Alabama took a strong step toward independence in its public schools this week when the State Senate approved legislation to repeal the Obama-era curriculum mandates known by most as Common Core.
Everyone agrees that Alabama needs strict academic standards that our children must meet. It is vital to economic development, it is vital to our workforce development and it is vital to our childrens’ future success.
Where we differ in the Common Core debate is who should set those standards.
I believe Alabamians should determine the curriculum and standards for our state’s schoolchildren based upon our available resources, our needs and our first-hand knowledge of what makes Alabama great.
We should not rely upon some out-of-state entity or liberal, Washington, D.C. bureaucrats to determine our standards, and we certainly should not continue embracing this most damaging legacy of the disastrous Obama administration.
When Thomas Jefferson said, “The government closest to the people serves the people best,” he understood that a top-down approach and governing from afar denies the important knowledge and details that those on the local level possess.
Perhaps the most asinine theory behind Common Core mandates is the cookie-cutter approach it takes to schools across our nation.
Rather than recognizing and accounting for the differences among the states, their workforce needs and the public educations they should offer, Common Core demands an across-the-board, one-size-fits-all mandate that is typical of liberal policy pronouncements.
Moreover, the public schools in a politically conservative state like Alabama, where character education and allowing students to acknowledge God are important, are vastly different from the schools in ultra-liberal cities like San Francisco and New York City, where educators consider themselves enlightened and the groupthink doctrine of political correctness dominates.
But, in the end, the most effective argument for repealing Common Core is the fact that it has proven to be an unmitigated failure.
When Alabama first adopted Common Core roughly a decade ago, advocates labeled it as the cure-all for our public education system, but the magic elixir they promised has proven to be just a worthless bottle of snake oil.
Prior to the adoption of Common Core, Alabama’s students ranked at or near the bottom in almost every education metric that was tested, and, a decade later today, our state still ranks 49th in math and 46th in reading.
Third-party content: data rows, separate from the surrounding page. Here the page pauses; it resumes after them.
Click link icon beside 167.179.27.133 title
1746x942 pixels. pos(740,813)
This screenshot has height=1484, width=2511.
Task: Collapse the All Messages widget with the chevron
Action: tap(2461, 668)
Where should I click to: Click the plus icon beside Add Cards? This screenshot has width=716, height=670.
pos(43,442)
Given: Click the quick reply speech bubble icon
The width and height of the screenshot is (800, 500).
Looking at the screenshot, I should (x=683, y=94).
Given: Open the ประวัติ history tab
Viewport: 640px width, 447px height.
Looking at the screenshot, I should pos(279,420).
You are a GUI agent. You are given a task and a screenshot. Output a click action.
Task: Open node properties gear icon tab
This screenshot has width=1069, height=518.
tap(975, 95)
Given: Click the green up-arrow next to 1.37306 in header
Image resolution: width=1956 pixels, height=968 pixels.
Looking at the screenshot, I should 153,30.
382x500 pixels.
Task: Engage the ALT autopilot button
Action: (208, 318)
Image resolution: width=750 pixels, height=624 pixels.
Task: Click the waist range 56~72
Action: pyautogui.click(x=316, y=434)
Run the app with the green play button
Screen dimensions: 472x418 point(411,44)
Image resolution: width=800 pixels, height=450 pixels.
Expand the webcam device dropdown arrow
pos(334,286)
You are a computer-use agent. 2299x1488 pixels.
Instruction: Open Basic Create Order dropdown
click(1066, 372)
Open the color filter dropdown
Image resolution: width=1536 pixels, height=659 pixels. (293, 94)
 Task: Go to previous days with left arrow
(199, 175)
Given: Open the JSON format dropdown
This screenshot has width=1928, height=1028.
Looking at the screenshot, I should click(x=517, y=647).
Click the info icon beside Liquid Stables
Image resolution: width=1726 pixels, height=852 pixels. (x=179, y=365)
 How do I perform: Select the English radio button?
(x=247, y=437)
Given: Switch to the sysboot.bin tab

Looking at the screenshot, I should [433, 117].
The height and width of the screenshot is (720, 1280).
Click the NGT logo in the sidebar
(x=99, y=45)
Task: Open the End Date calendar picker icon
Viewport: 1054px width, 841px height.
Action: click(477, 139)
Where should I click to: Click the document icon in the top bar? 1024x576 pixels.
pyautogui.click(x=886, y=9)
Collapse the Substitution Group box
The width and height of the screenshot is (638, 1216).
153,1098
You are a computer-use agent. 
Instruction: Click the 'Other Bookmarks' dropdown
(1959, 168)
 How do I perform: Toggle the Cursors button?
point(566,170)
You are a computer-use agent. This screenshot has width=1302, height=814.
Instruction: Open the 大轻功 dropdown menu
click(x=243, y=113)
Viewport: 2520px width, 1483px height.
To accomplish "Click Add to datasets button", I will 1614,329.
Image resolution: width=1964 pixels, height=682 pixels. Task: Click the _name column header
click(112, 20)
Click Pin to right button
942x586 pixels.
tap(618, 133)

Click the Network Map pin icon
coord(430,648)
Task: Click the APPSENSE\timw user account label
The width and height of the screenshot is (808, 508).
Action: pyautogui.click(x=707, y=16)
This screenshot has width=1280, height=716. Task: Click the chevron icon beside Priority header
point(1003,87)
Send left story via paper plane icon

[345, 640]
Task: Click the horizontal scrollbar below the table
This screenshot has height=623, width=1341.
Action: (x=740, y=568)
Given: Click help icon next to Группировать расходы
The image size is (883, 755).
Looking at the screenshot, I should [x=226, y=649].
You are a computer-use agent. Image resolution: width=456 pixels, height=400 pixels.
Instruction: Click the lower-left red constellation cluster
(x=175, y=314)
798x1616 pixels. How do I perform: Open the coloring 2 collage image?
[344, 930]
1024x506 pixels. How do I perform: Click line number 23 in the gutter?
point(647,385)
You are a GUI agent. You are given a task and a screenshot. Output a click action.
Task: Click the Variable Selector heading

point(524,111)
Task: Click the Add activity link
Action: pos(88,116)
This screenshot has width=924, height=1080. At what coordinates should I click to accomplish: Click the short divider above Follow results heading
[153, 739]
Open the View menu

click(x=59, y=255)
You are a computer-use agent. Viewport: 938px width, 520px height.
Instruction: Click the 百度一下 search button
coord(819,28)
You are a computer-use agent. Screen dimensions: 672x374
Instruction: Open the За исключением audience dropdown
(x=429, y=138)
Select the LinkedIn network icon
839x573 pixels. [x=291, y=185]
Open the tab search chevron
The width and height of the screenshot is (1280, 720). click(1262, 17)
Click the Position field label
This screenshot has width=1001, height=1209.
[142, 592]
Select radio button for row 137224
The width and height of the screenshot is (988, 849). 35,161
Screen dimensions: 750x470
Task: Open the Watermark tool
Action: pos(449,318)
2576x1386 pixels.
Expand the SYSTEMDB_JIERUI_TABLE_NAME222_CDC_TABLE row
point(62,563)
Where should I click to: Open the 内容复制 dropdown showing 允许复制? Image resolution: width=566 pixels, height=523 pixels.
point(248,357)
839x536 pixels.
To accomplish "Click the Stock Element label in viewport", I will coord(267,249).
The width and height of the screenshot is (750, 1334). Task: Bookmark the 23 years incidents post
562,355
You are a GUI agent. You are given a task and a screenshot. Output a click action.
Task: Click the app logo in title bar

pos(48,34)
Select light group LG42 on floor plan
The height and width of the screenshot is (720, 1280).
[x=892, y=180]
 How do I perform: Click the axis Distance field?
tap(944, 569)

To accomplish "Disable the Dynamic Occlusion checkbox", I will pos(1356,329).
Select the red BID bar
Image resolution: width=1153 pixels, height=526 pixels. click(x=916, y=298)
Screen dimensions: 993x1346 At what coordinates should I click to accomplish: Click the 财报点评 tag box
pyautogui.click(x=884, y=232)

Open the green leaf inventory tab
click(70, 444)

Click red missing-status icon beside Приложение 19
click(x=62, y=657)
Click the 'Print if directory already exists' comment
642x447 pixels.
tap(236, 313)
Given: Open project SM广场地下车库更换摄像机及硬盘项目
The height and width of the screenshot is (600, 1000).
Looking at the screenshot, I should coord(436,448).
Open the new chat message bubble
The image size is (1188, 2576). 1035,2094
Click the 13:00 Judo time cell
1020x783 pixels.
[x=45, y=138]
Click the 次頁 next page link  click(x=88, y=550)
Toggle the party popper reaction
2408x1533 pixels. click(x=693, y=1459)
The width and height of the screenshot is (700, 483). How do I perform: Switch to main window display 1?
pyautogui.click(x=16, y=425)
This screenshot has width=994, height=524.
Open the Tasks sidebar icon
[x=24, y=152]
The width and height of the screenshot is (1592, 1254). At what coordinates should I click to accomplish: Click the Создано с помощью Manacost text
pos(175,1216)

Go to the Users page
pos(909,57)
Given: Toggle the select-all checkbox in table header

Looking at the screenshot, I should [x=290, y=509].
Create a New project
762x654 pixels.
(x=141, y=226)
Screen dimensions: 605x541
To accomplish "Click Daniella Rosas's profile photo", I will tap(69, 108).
For these stated reasons and too many others to detail, it is time for Alabama to abandon this liberal social experiment and chart its own, independent path toward success in education — one that is rooted in conservative principles and one that embraces long-proven, fundamental teaching concepts.
Sen. Del Marsh, R-Anniston, who filed the legislation, and the co-sponsors of his bill should be commended for working to end this unnecessary Obama-era relic. Dropping the gavel when the repeal of Common Core passed the State Senate was one of the happiest and most satisfying moments of my time in public service.